**所给文本:**
Python CookBook —— Chapter 4 （个人笔记）

最新推荐文章于 2024-04-22 12:54:46 发布

Gozen Sanji

最新推荐文章于 2024-04-22 12:54:46 发布

阅读量228

点赞数

分类专栏： Python 进阶个人笔记文章标签： python

本文链接：https://blog.csdn.net/jaychang9/article/details/108535483

版权

个人笔记同时被 2 个专栏收录

8 篇文章 0 订阅

订阅专栏

Python 进阶

7 篇文章 0 订阅

订阅专栏

文章目录

Chap 4 迭代器与生成器

Chap 4 迭代器与生成器

4.1 手动遍历迭代器 — next(), iter(), StopIteration

你想遍历一个可迭代对象中的所有元素，但却不想使用 for 循环：

# 为手动地遍历可迭代对象, 可使用 next() 函数并在代码中捕获 StopIteration 异常
# 不想捕获异常来处理的话, 可为 next() 函数指定第二个位置参数为 None

def manual_iter():
    """
        “手动遍历地” 读取一个文件中的所有行(2 种实现方式)
    """
    with open('./h.txt', encoding='utf-8') as f:
        try:
            while True:
                # next() 方法返回迭代器的下一个项目, 若没有下一个项目则触发 StopIteration 异常
                line = next(f)    
                print(line, end='')
        # StopIteration 异常一般用于指示迭代的结尾
        except StopIteration:    
            pass

    print(format('下面是另一种实现方法', '*^60'))

    with open('./h.txt', encoding='utf-8') as f:
        while True:
            # next 方法中第二个参数用于设置在没有下一个元素时返回的默认值
            line = next(f, None)    
            if line is None:
                break
            print(line, end='')


manual_iter()

下面演示迭代期间发生的基本细节：

items = [1, 2, 3]

# 1. Get the iterator
it = iter(items)    # 此时调用了 items.__iter__() 方法得到迭代器

# 2. Run the iterator
print(next(it))    # 此时调用了 it.__next__() 方法以返回迭代器的下一个项目
print(next(it))
print(next(it))
print(next(it))    # 这里抛出 StopIteration 异常, 因为已经没有下一个项目了

4.2 代理迭代 — iter ()

你构建了一个自定义容器对象，其中包含列表、元组 or 其他可迭代对象。你想直接在这个新容器对象上执行迭代操作。为此，只要定义一个 __ iter __() 方法，将迭代操作【代理】到容器内的对象上去：

class Node:
    def __init__(self, value):
        self._value = value
        self._children = []

    def __repr__(self):
        return f'Node({self._value})'

    def add_child(self, node):
        self._children.append(node)

    def __iter__(self):
        # __iter__() 方法将【迭代请求】传递给内部的 _children 属性
        return iter(self._children)


# Example
if __name__ == '__main__':
    root = Node(0)
    child1 = Node(1)
    child2 = Node(2)

    # 将实例 child1, child2 放进 root 实例的 _children 属性(which is a list)中
    root.add_child(child1)

**记录信息:**

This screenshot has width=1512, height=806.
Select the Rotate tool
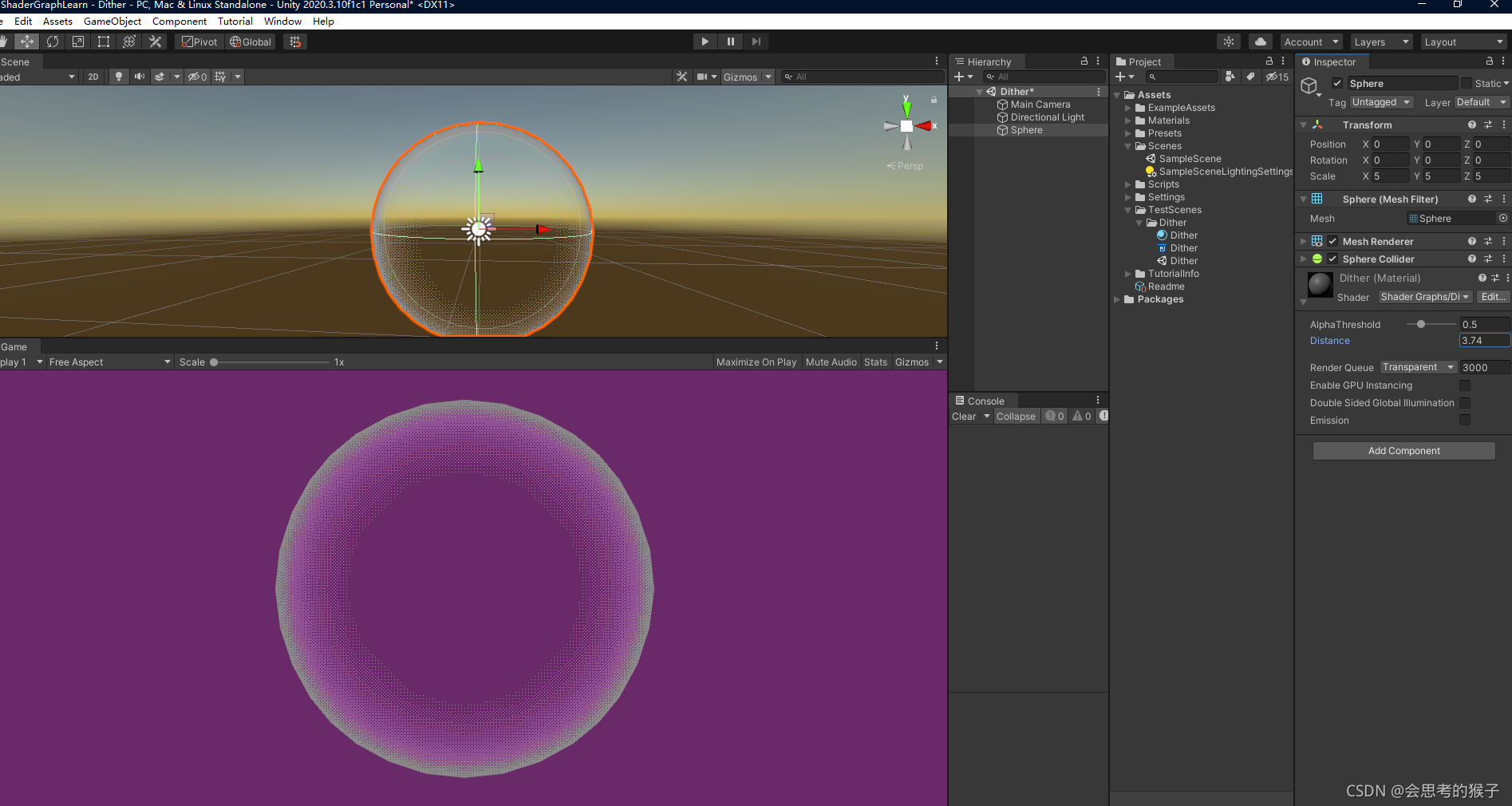point(52,41)
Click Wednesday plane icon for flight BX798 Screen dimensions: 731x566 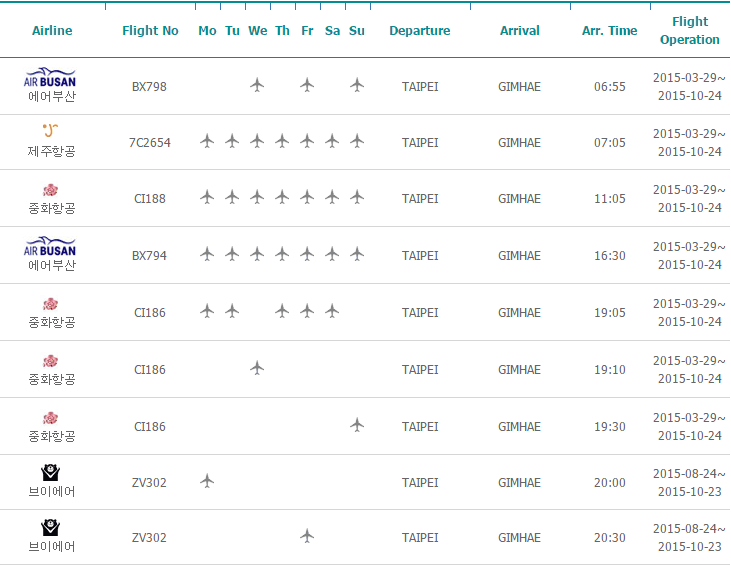[257, 85]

**任务要求:**
1. 请输出迭代器与生成器笔记中从“# StopIteration 异常一般用于指示迭代的结尾”开始、到“line = next(f, None)”为止（含这一处）的部分，一字不改。
2. 请从迭代器与生成器笔记最后显示的那一句之后接着往下写。

**依次结果:**
1.
# StopIteration 异常一般用于指示迭代的结尾
        except StopIteration:    
            pass

    print(format('下面是另一种实现方法', '*^60'))

    with open('./h.txt', encoding='utf-8') as f:
        while True:
            # next 方法中第二个参数用于设置在没有下一个元素时返回的默认值
            line = next(f, None)

2.
    root.add_child(child2)

    # 可以遍历 root 实例（是因为上面的 __iter__() 方法将迭代请求传递给了 Node 类中的 _children 属性）
    for ch in root:
        print(ch)

4.3 使用生成器创建新的迭代模式 — create a generator through a yield statement

你想实现一个与 range()，reversed() 不同的自定义迭代模式：

# 1. 若想实现一种【新的迭代模式】, 可使用一个生成器函数来定义它:

def frange(start, stop, increment):
    x = start
    while x < stop:
        yield x    # 通过 yield 定义 Generator
        x += increment

# 2. 为使用此函数, 可用 for 循环迭代它 or 使用其他接受可迭代对象的函数（如 sum(), list() 等）:
for n in frange(0, 4, 0.5):
    print(format(n, '->10'))

print(list(frange(0, 1, 0.125)))
print(sum(frange(0, 1, 0.125)))

函数中需要有一个 yield 语句即可将其转换为一个 Generator，与普通函数不同的是，Generator 只能用于迭代操作。

# 下面展示 Generator 的【底层工作机制】:

def countdown(n):
    print('Starting to count from', n)
    while n > 0:
        yield n
        n -= 1
    print('Done!')

# 1. Create the generator, notice no output appears:
c = countdown(3)
print(c)

# 2. Run to first yield and emit a value
print(next(c))

# 3. Run to the next yield
print(next(c))

# 4. Run to next yield
print(next(c))

# Run to next yield (iteration stops)
print(next(c))    # 这里弹出 StopIteration

一个 Generator 的主要特征是它只会回应在迭代中使用到的 next 操作。一旦 Generator 返回退出 (StopIteration)，迭代就终止。在迭代中通常使用的 for loop 会自动处理这些细节，所以无需担心。

4.4 实现迭代器协议 — ???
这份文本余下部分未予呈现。